Collected data:
☆ ☆ ☆

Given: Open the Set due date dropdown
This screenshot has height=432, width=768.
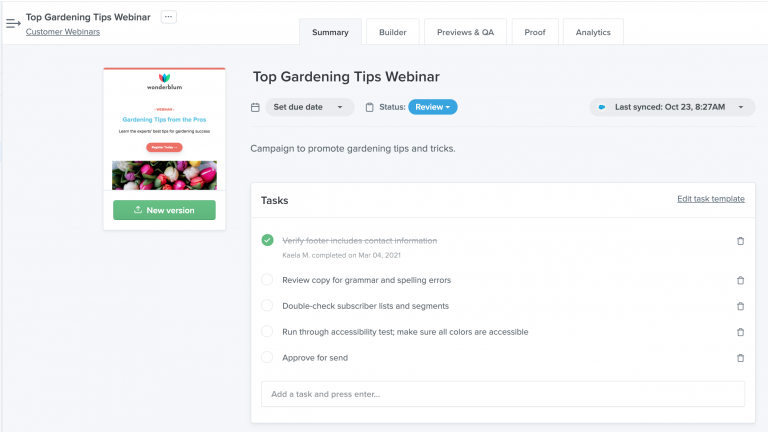Looking at the screenshot, I should pos(310,107).
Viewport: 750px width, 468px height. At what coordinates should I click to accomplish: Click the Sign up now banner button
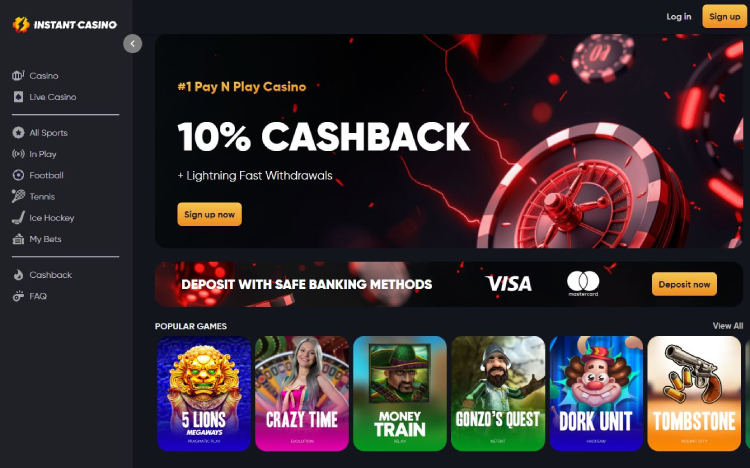[x=210, y=214]
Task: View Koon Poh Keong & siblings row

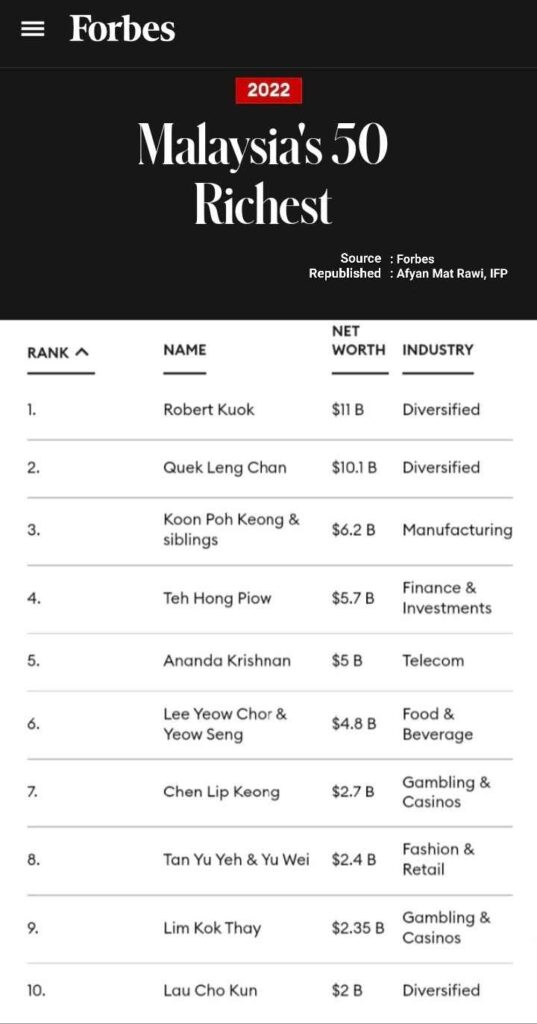Action: (270, 530)
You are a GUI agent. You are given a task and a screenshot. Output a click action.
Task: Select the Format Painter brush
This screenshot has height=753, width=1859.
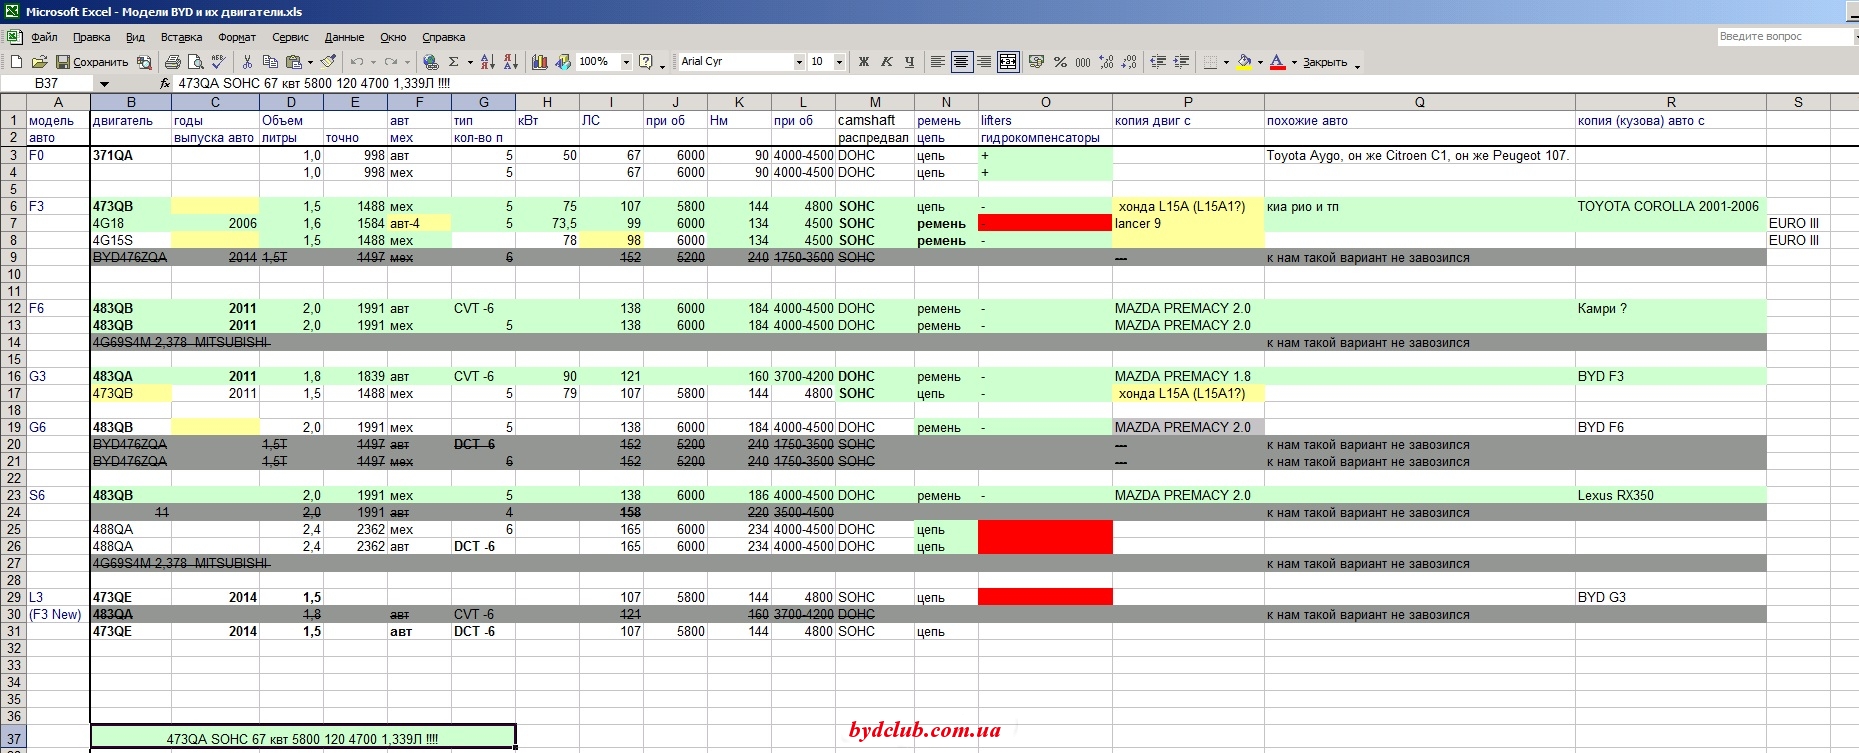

☆ ☆ ☆

Could you set down every entry above exactly as it stands, with no images?

Given: Open the Set due date dropdown
This screenshot has height=432, width=768.
Looking at the screenshot, I should pos(310,107).
Viewport: 750px width, 468px height. At what coordinates should I click to accomplish: Click the Sign up now banner button
[x=210, y=214]
Task: View Koon Poh Keong & siblings row

Action: (270, 530)
You are a GUI agent. You are given a task and a screenshot. Output a click action.
Task: Select the Format Painter brush
This screenshot has height=753, width=1859.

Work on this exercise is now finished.